§ EXERCISE: Render the records from the line with "Describe the element at coordinates (110, 210)" up to and including the last line as a Markdown table with the columns Row and Line, skipping blank lines. Leave the pictures out of the table.

Collected data:
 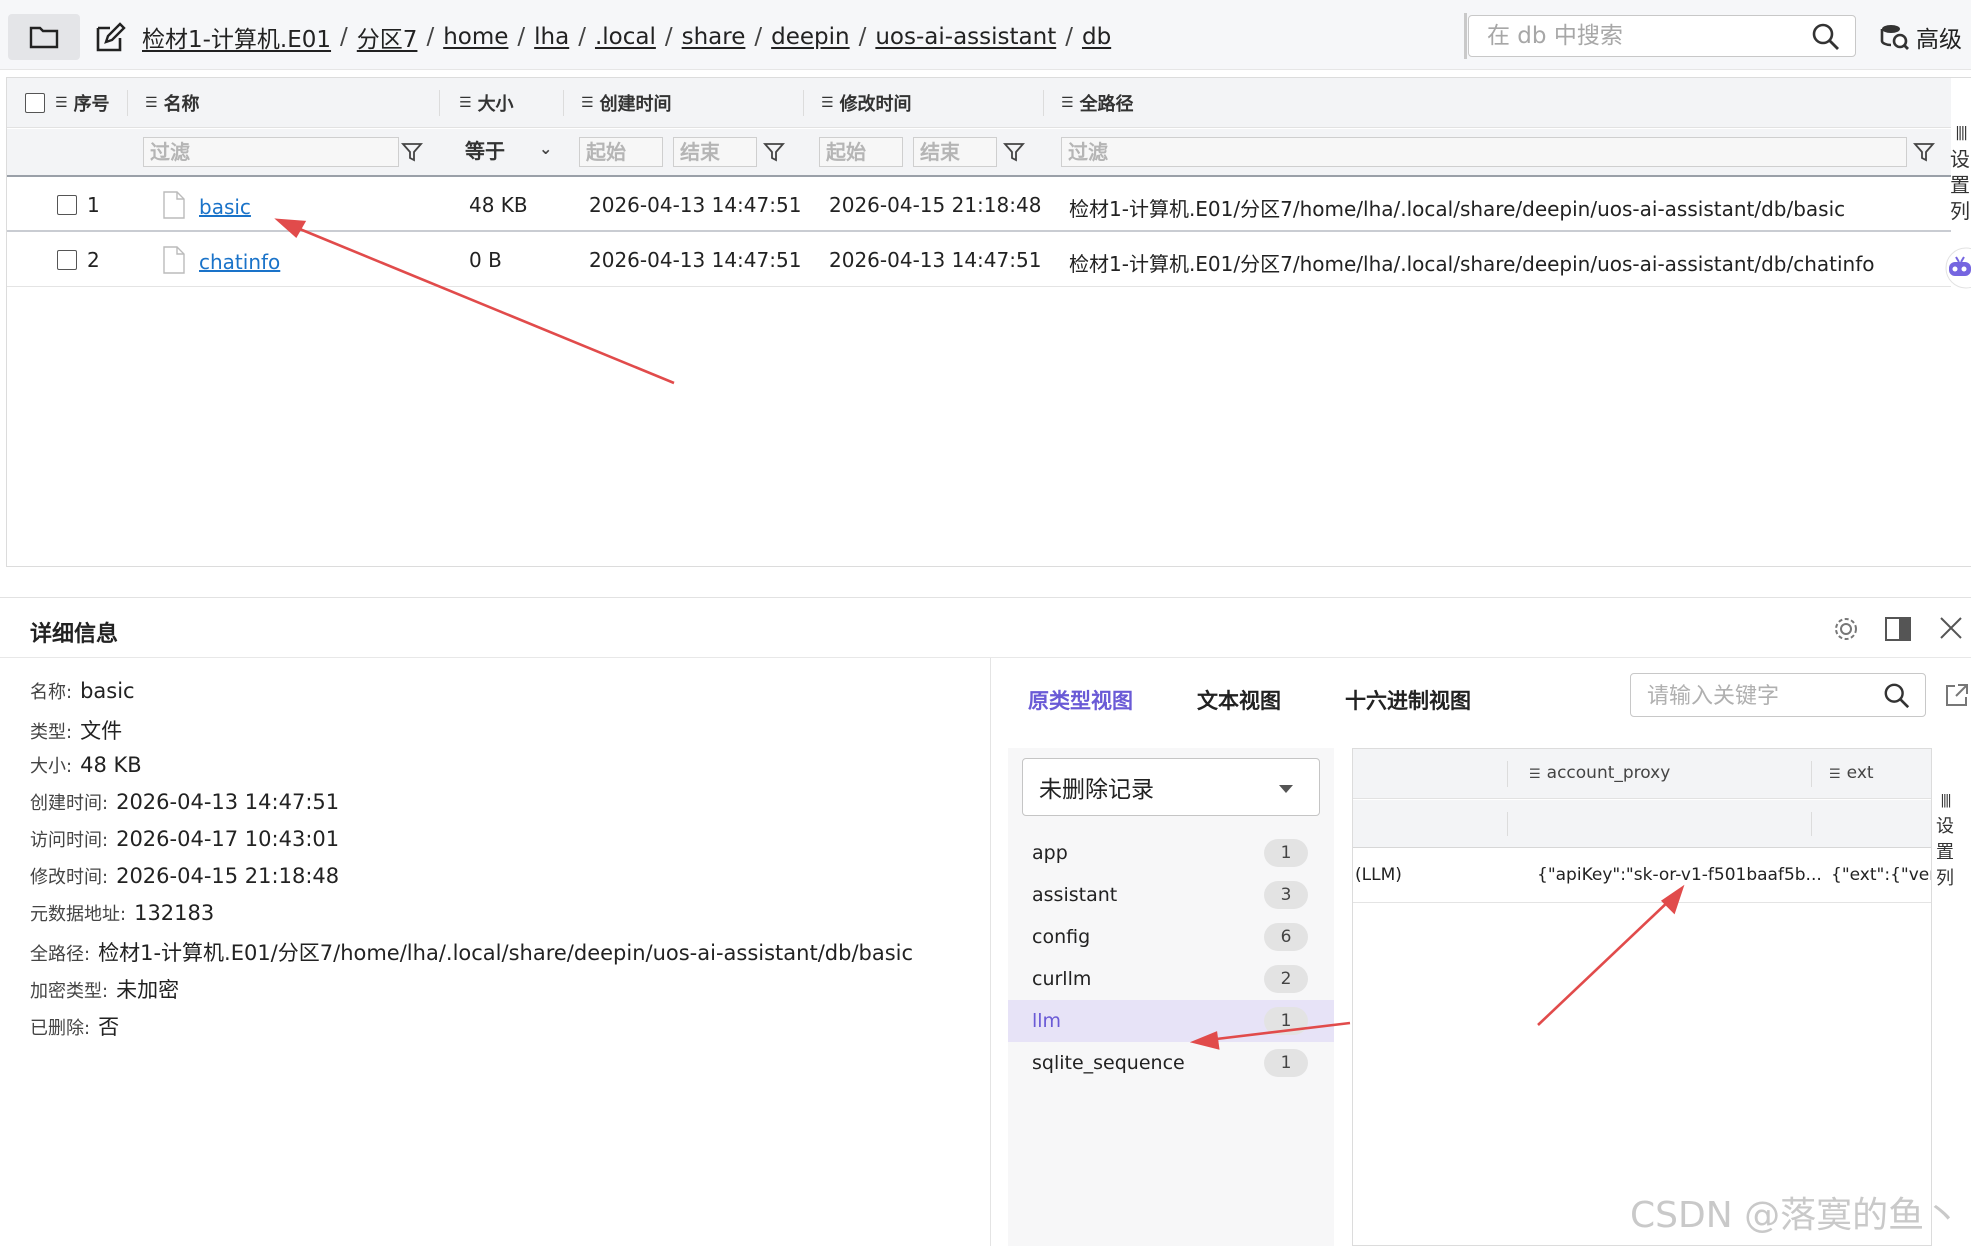 I want to click on split-panel-icon, so click(x=1898, y=629).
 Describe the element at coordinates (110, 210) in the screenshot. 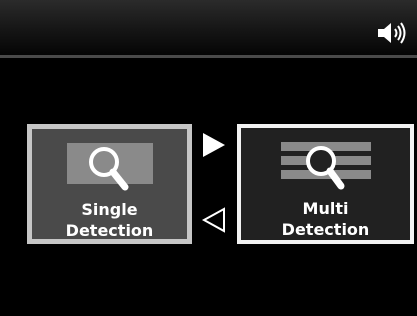

I see `single-label-line1: Single` at that location.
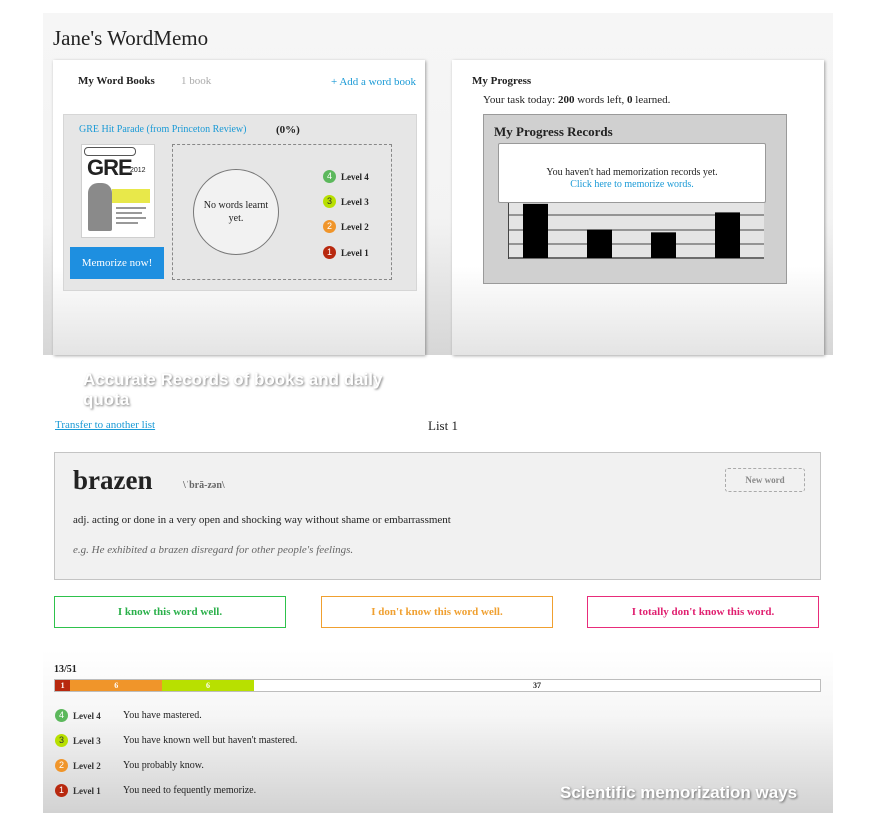  Describe the element at coordinates (110, 168) in the screenshot. I see `cover-brand-text: GRE` at that location.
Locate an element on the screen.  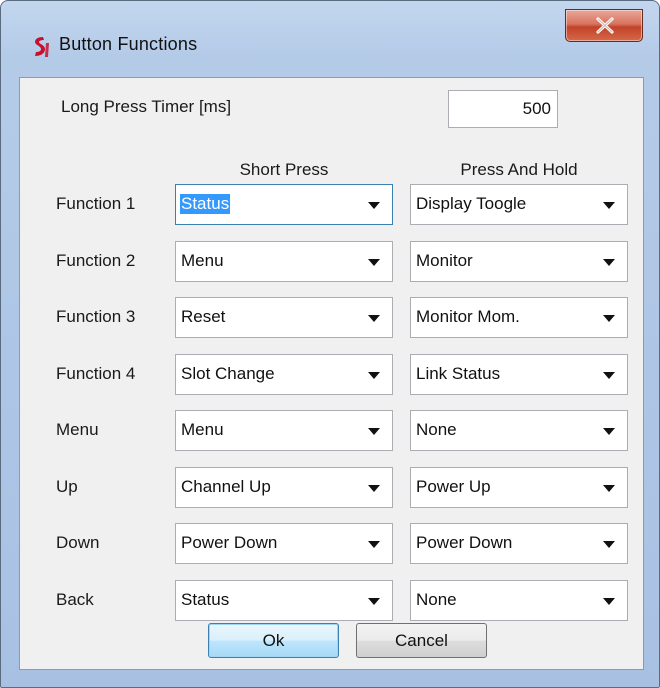
press-and-hold-dropdown: Power Up is located at coordinates (519, 488).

§ WRITTEN ANSWER:
| Row | Line |
|---|---|
| 1 |  Describe the element at coordinates (110, 210) in the screenshot.  |
| 2 | I see `single-label-line1: Single` at that location. |
| 3 |   Describe the element at coordinates (110, 168) in the screenshot. I see `cover-brand-text: GRE` at that location. |
| 4 | Locate an element on the screen.   |
| 5 | press-and-hold-dropdown: Power Up is located at coordinates (519, 488). |